One film being more expensive than another is directly related to the size of the cast and crew, the number of locations, how many props need to be acquired or built, whether or not there are make-up FX (and how elaborate they are), and the scope of special visual effects. Expense can often be measured in time, especially if actors are being paid on a “per day” basis – even if it’s deferred. Ultimately, the production will pay for it out of distribution revenues. So, the less days it takes to shoot, the cheaper the movie will be.
Robert: Is there script-writing or script-formatting software out that you recommend using?
Don: Funny enough, I write my scripts in QuarkXpress. I easily formatted a screenplay template that works fine for me. However, Final Draft is what just about everybody in the Hollywood and independent realms uses. It automates much of the work and does many other neat things – such as breaking down each character’s dialogue, just to give one example. It also allows for changes – additions and deletions – with automatic re-formatting. It’s $150-200, but Final Draft is worth the cost.
Robert: Don, who comes up with the story and the script? Is it a collaborative effort? Do you allow outside contributors to submit a story outline or synopsis?
Don: Joe and I are very collaborative when it comes to story ideas and final screenplays. There hasn’t been a Timewarp movie yet that we didn’t both contribute heavily to. We fleshed out the concepts for “Harvesters” early on, then I wrote the screenplay, but incorporated dialogue and plot-points that Joe had written. For “Stakes,” Joe wrote the rough script, then I took it and re-wrote the final version. For “Vampire Sisters,” Joe outlined the basic concept, then I took that and wrote the screenplay and added my own elements to flesh it out. “Crawler” worked in a similar fashion: Joe came up with the initial concept, then I added my concepts; he wrote the first-draft script, then I took that and re-worked it before we shot the movie.
Our latest project, “Dead Hunt,” was actually written by somebody else – not Joe or I. Eric Strauss had the initial concept, then he sent us a short treatment and we provided our input. He wrote a first draft script, and Joe and I looked it over and offered some changes. He wrote a revised script and then we sent copies to our crew and called a meeting with Eric and our crew to hone it down to the best possible concept. This worked well, and during the meeting a suggested change often led to something else changing for the better. This process eliminated some characters, changed the participation of other characters, and altered the demeanor of some characters. But the end result is a better story and better characters.

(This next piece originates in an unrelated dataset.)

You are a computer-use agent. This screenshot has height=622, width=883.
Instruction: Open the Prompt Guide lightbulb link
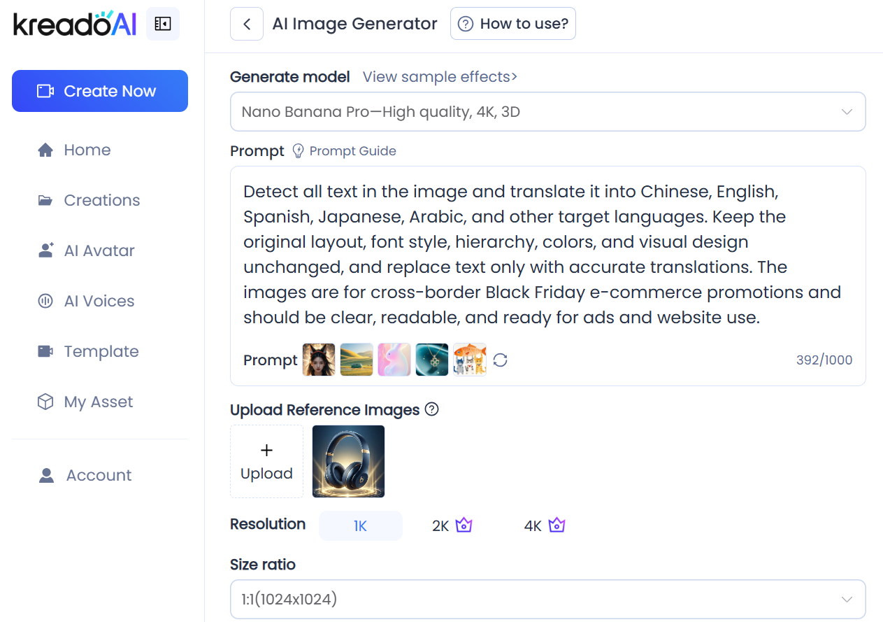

We are always open to looking at scripts, and we have seen many – often they are good, but just beyond our low-budget means. Eric, who has seen all our movies, went into “Dead Hunt” knowing our limitations and knowing we wanted a one-location movie.
Robert: How do you go about holding auditions for a new project? How do you get the word out? Where do you hold the auditions? Do you have any sort of form for the actors to initially fill out at the audition? Do you video tape the auditions? Do you allow actors to send in video taped auditions with their resumes?
Don: We usually hold auditions at a hotel just off I-95, a major north-south highway that runs through Maryland. A friend of mine is vice president and general manager of a hotel chain, so she always cuts a good deal on the space we use for auditions. The hotel we use is easily accessible for people coming from either the north or south.
We have a Maryland Film Commission, and they have a “hotline” where you can post notices of auditions. People call the hotline and get an audible rundown of current auditions. In the past, we have also posted audition notices on several actor web sites, but that generally brings actors from all over the place. There are also actors locally who network via email with dozens and dozens of other actors, so they sort of help spread the word. And, of course, we post audition notices on our own web site.
We have a standard form actors must fill out before they audition. They list their name, address, phone, cell phone, email – the usual stuff. They check off which character they’re auditioning for, and they check whether or not they’re willing to do non-sexual nudity if a role requires it. We attach this form to their headshot so that we have easy reference later on. Naturally, we have each actor “slate” into the camera (name and phone number) before they read.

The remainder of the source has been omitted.